[Data entries]
····················

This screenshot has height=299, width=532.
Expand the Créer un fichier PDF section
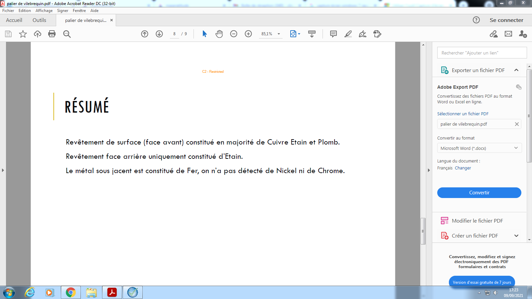(516, 236)
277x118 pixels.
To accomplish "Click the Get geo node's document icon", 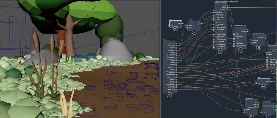I will (251, 116).
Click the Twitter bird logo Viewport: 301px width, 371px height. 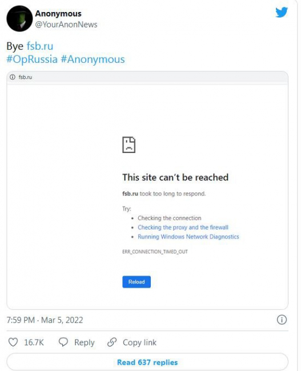tap(282, 12)
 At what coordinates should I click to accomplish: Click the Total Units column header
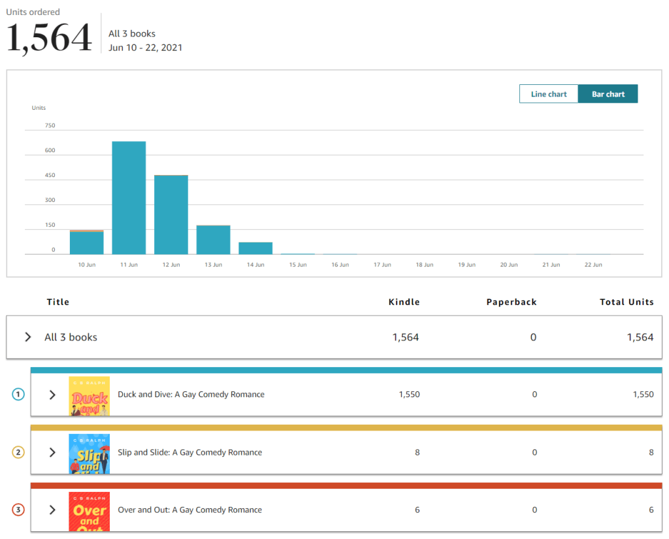pyautogui.click(x=627, y=302)
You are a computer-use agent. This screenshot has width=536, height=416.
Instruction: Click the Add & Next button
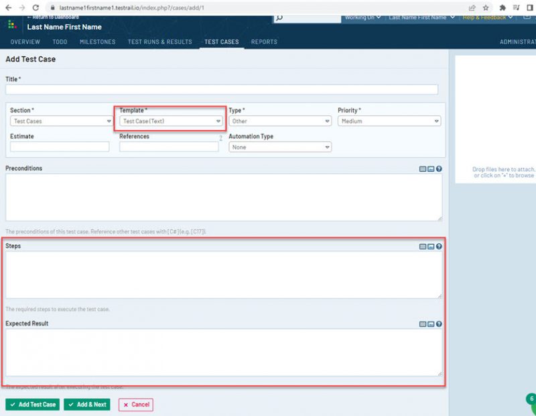click(x=86, y=405)
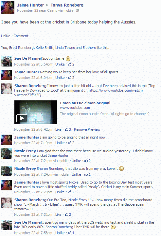The image size is (161, 236).
Task: Click the friends audience icon beside via mobile
Action: [x=78, y=10]
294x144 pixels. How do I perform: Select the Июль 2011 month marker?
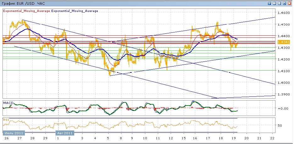click(x=12, y=133)
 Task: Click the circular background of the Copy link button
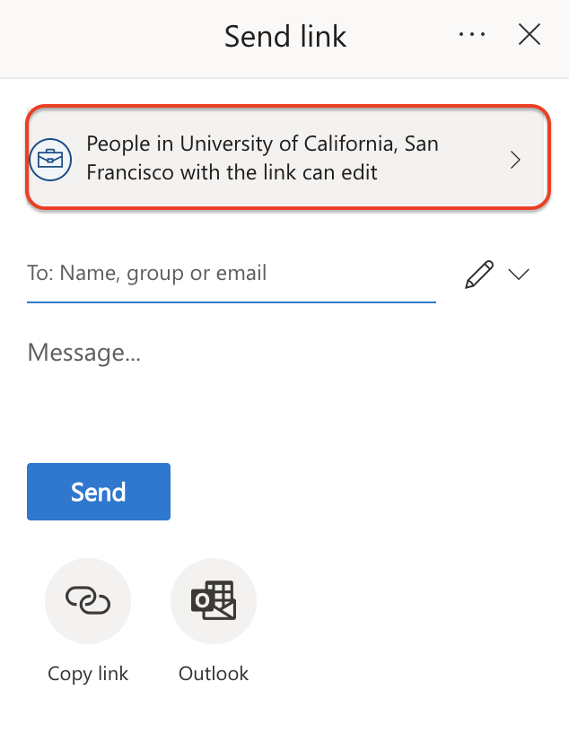88,600
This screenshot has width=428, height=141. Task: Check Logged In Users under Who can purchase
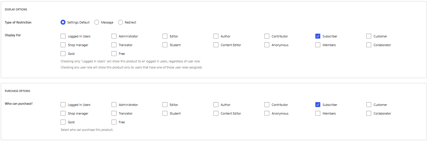(63, 105)
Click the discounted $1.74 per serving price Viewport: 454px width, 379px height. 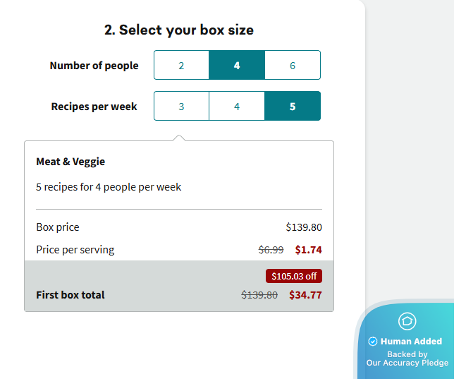coord(308,249)
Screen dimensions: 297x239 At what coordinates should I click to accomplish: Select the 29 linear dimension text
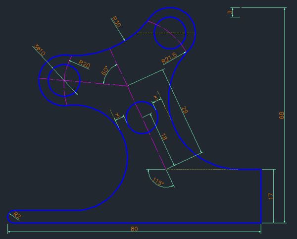click(185, 110)
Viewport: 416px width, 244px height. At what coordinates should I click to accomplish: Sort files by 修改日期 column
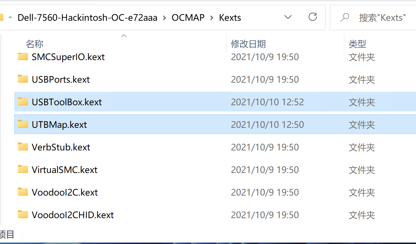tap(248, 44)
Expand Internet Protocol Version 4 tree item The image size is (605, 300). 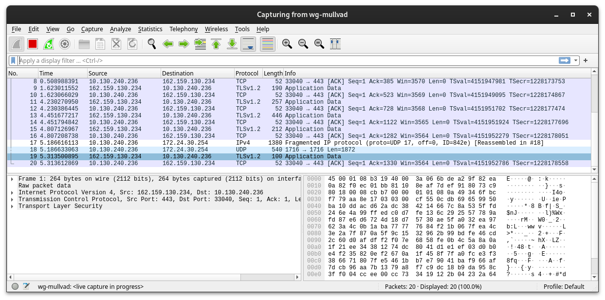tap(13, 193)
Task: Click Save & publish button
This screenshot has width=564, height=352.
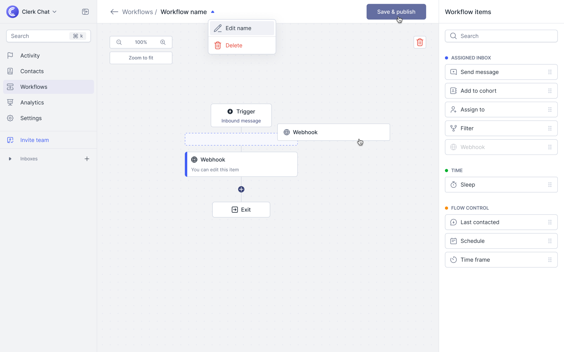Action: 396,12
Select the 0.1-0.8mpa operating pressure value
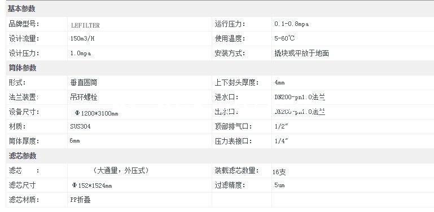 coord(291,24)
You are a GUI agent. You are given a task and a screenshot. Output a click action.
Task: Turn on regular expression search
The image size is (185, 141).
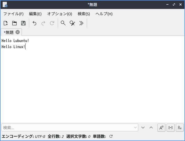180,128
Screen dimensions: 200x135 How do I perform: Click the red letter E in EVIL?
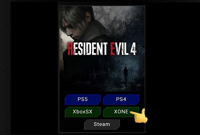(113, 49)
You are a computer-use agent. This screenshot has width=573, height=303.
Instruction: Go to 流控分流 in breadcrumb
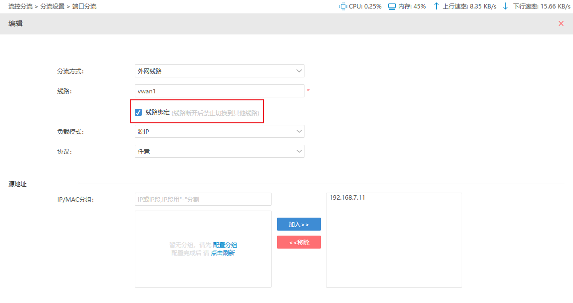coord(20,6)
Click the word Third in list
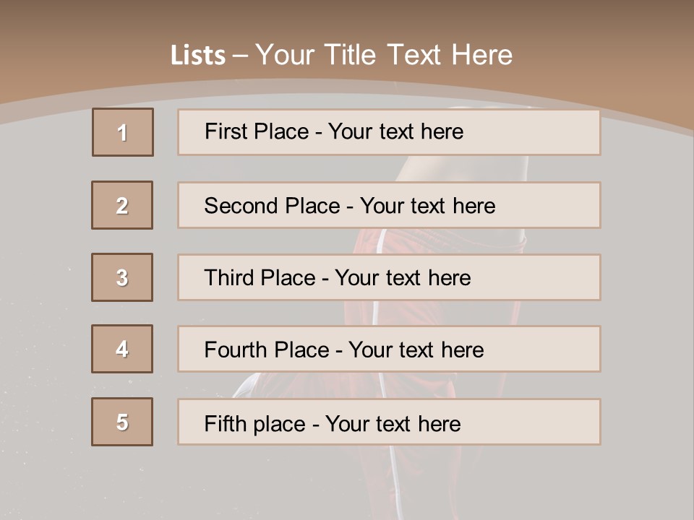Image resolution: width=694 pixels, height=520 pixels. [x=228, y=277]
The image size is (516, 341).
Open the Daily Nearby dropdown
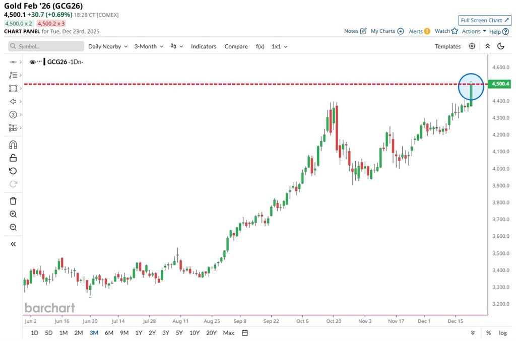tap(108, 46)
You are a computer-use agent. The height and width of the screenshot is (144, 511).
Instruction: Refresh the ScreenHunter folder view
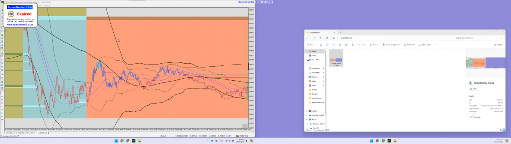(327, 38)
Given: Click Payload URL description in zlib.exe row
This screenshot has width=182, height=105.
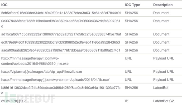Looking at the screenshot, I should (164, 72).
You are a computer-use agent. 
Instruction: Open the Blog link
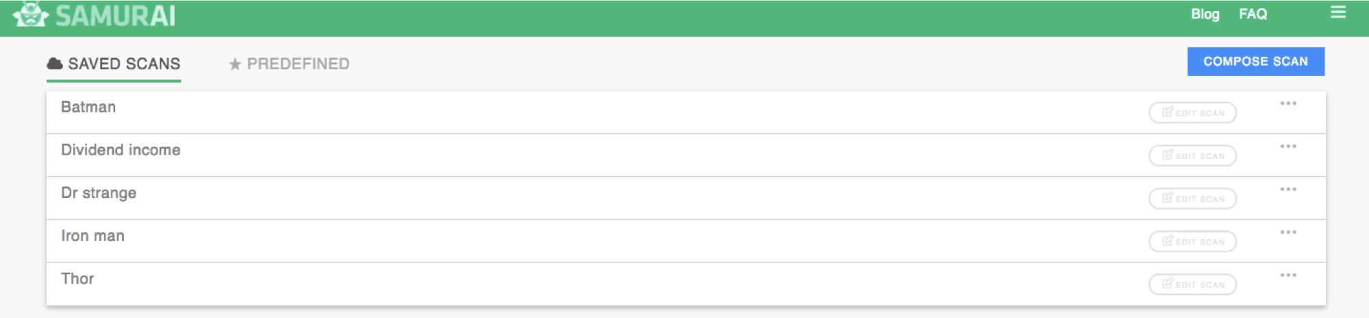[1205, 14]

····················

▸ Task item
Set down exactly and only the lines from the line that contains "Click the word Third in list" through the last line of the entries above, with both of those lines included and the pictures left out.

▸ Response below
Click the word Third in list
Image resolution: width=694 pixels, height=520 pixels. [x=228, y=277]
The image size is (516, 341).
Open the Daily Nearby dropdown
tap(108, 46)
You are a computer-use agent. The height and width of the screenshot is (144, 511).
Instruction: Refresh the ScreenHunter folder view
(327, 38)
Given: Click Payload URL description in zlib.exe row
This screenshot has width=182, height=105.
Looking at the screenshot, I should (164, 72).
You are a computer-use agent. 
Instruction: Open the Blog link
[1205, 14]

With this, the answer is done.